El texto se divide en tres partes -dos poéticas y una narrativa- que a pesar de su carácter irrenunciablemente fragmentario, son profundamente unitarias en su composición. Y en una segunda lectura, esta vez como libro, repite nuevamente esta disposición, incluso, desbordándola.

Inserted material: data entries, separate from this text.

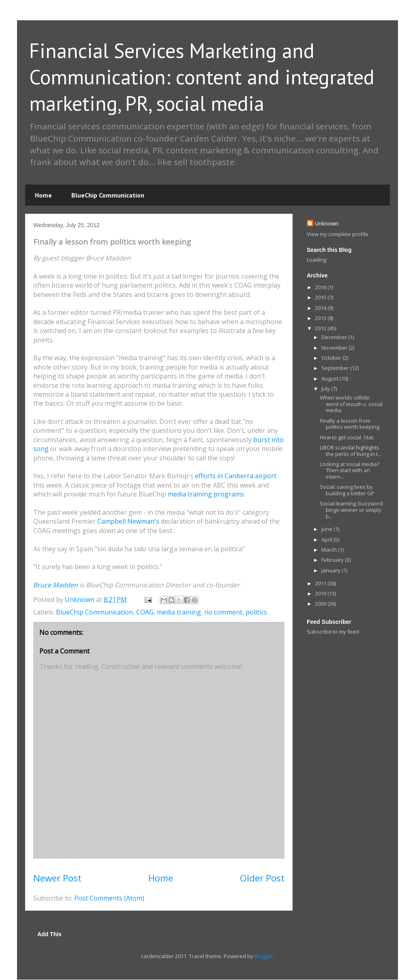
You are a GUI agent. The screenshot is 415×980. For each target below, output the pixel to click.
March (329, 550)
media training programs (206, 494)
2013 (321, 318)
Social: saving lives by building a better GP (347, 490)
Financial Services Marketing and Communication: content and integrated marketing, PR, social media (202, 77)
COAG (145, 612)
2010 (321, 593)
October (332, 358)
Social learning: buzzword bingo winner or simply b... (351, 509)
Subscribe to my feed (333, 632)
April (327, 539)
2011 (321, 583)
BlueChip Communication (108, 195)
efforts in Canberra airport (235, 476)
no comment (223, 612)
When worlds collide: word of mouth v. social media (351, 404)
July (326, 389)
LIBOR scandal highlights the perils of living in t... (351, 451)
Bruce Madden (56, 585)
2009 (321, 604)
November (335, 348)
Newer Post (57, 878)
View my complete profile (338, 234)
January (332, 570)
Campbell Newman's (128, 521)
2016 (321, 287)
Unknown (327, 224)
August (330, 378)
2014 (321, 308)
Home (43, 195)
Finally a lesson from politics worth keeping (349, 424)
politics (256, 612)
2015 (321, 297)
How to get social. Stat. (347, 437)
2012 (321, 328)
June (327, 529)
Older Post (262, 878)
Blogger (264, 956)
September (336, 368)
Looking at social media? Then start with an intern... (349, 470)
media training (179, 612)
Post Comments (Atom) (109, 898)
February (333, 560)
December (335, 337)
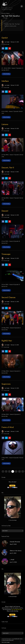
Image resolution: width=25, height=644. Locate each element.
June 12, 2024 (13, 562)
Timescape (6, 254)
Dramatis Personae (15, 542)
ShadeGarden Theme (18, 639)
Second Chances (8, 297)
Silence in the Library (16, 550)
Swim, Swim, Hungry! (5, 642)
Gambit (4, 38)
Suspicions (6, 384)
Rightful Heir (7, 340)
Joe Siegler (5, 42)
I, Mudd (12, 560)
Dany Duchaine (6, 640)
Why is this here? (12, 482)
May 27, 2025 (13, 544)
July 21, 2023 (13, 553)
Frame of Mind (7, 427)
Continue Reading (6, 74)
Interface (5, 81)
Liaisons (5, 124)
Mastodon (11, 640)
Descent (5, 211)
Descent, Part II (8, 168)
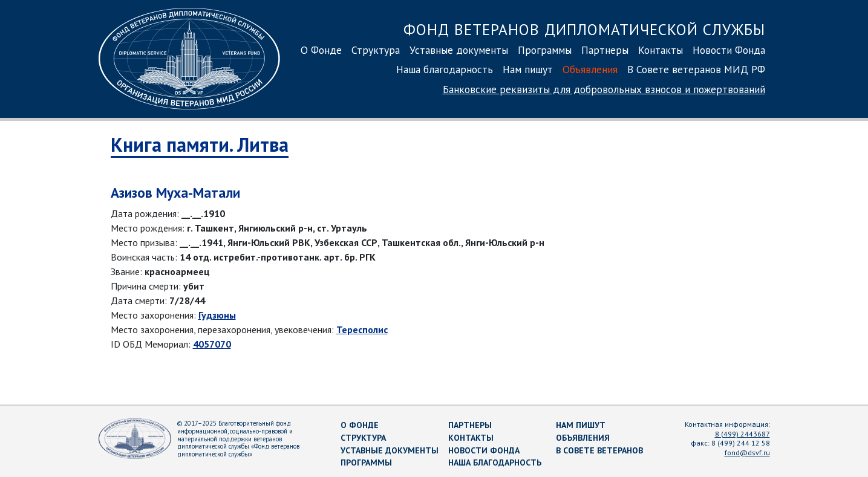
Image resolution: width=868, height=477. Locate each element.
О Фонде (321, 50)
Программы (544, 50)
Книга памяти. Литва (200, 144)
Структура (376, 50)
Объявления (590, 69)
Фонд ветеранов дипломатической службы (584, 29)
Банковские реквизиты (604, 89)
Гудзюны (217, 315)
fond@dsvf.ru (747, 452)
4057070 (212, 344)
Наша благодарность (445, 69)
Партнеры (605, 50)
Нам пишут (527, 69)
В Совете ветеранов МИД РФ (696, 69)
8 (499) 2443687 (742, 433)
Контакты (661, 50)
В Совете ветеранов (599, 450)
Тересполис (362, 329)
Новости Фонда (729, 50)
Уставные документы (458, 50)
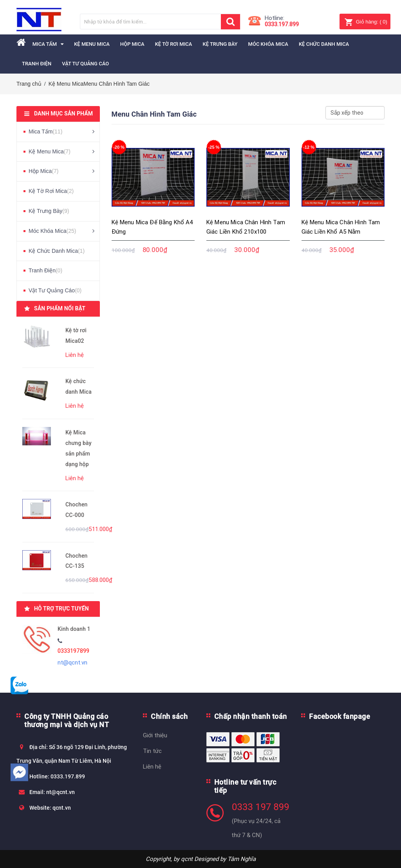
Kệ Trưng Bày (49, 211)
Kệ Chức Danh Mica (56, 251)
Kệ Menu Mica (66, 84)
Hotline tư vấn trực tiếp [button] (245, 786)
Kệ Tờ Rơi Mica (51, 191)
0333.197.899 (282, 24)
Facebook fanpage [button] (340, 716)
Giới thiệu (155, 735)
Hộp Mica (43, 171)
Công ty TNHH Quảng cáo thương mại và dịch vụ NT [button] (67, 720)
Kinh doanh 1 (74, 629)
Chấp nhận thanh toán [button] (251, 716)
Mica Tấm (45, 131)
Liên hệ (152, 766)
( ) (366, 22)
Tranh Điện (45, 270)
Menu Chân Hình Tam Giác (116, 84)
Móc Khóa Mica (52, 231)
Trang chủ (29, 84)
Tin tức (152, 751)
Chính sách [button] (169, 716)
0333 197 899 (260, 807)
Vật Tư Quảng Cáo (55, 290)
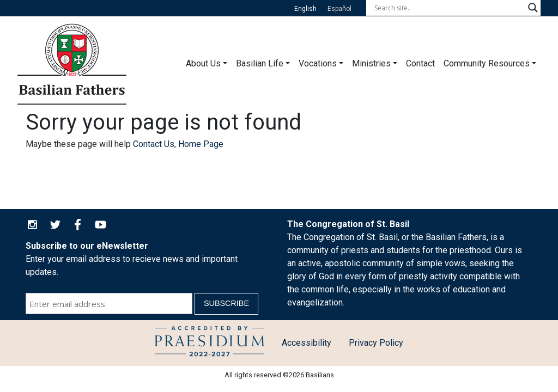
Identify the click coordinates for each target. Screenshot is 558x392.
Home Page (201, 144)
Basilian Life (259, 63)
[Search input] (448, 8)
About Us (203, 63)
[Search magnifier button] (533, 8)
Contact (420, 63)
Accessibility (306, 342)
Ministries (371, 63)
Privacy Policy (376, 342)
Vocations (318, 63)
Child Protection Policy (209, 343)
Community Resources (487, 63)
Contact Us (154, 144)
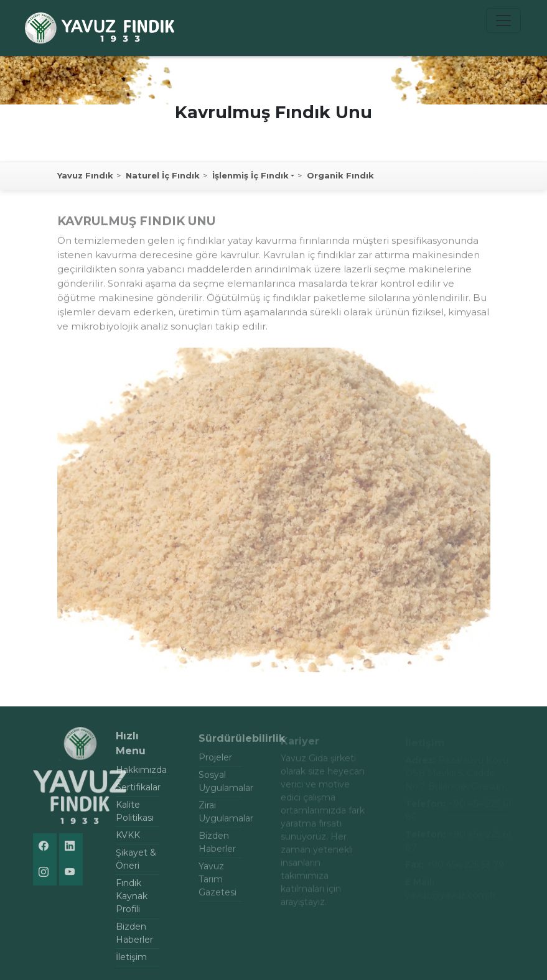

Estancia, su primera parte, es el réquiem de la orfandad. Un conjunto de textos que abren y cierran el libro como dos paréntesis cobijados al interior de las páginas. La tensión que establece en tanto nombre propio -ser y sido en madre ya definitivamente fallecida- y la necesaria ritualidad biográfica, logran por un efecto inverso, una tremenda carga emotiva que traspasa el lugar común y se establece como un pensamiento que retorna para abrirse a los recuerdos:
"Supongamos que la describo: un metro
sesenta, cabellos blancos teñidos,
voz de pito, carne entre sábanas, labios
que besaban a otro hombre, una mujer."
(Estancia I)
También, en rasgo de desborde, los cortes temporales -pasado y presente en una especie de presentismo único- y el uso de reiterados códigos binarios -presencia y falta en el interlineado- dotan a estos poemas de una atmósfera que oxígeno a oxígeno, crean el espacio necesario para "estar" en el lugar donde efectivamente se es ausencia:
"(...) Estamos
yo y ni mi voz ni sus oídos aquí."
(Estancia I)
Si bien se admiten diversas lecturas, Estancia es muerte de/en madre, y la segunda es ausencia de la misma. Compuesto por catorce poemas breves, efectivamente a la manera de Wallace Stevens, Un día con Stevens es la crónica de aquel sicópata que asesina a un niño en el bosque. Esta vez, el tono objetivista, el espacio entre líneas por completar, la voz, sobre todo la falta de voz del niño que enuncia, provoca el nivel de estremecimiento que el lenguaje puede articular cuando se dispone hacia la inteligencia del lector:
"El coche cruzaba
los páramos de Molina.
Cuando se detuvo en la gasolinera,
el empleado creyó oír,
volando en el maletero,
el silencio de un mirlo."
(XI)
Por contraposición –o composición premeditada del libro para descomponernos- el cuento erótico que viene a continuación parece ajeno a la tragedia que le precede, a menos que su inclusión pueda leerse como afonía –uno de sus personajes, hacia el final, ni siquiera atina una queja frente al desenlace que lo deja en estado de miseria- y en ese silencio contener los otros, los silencios que escurren entre la vida y la muerte.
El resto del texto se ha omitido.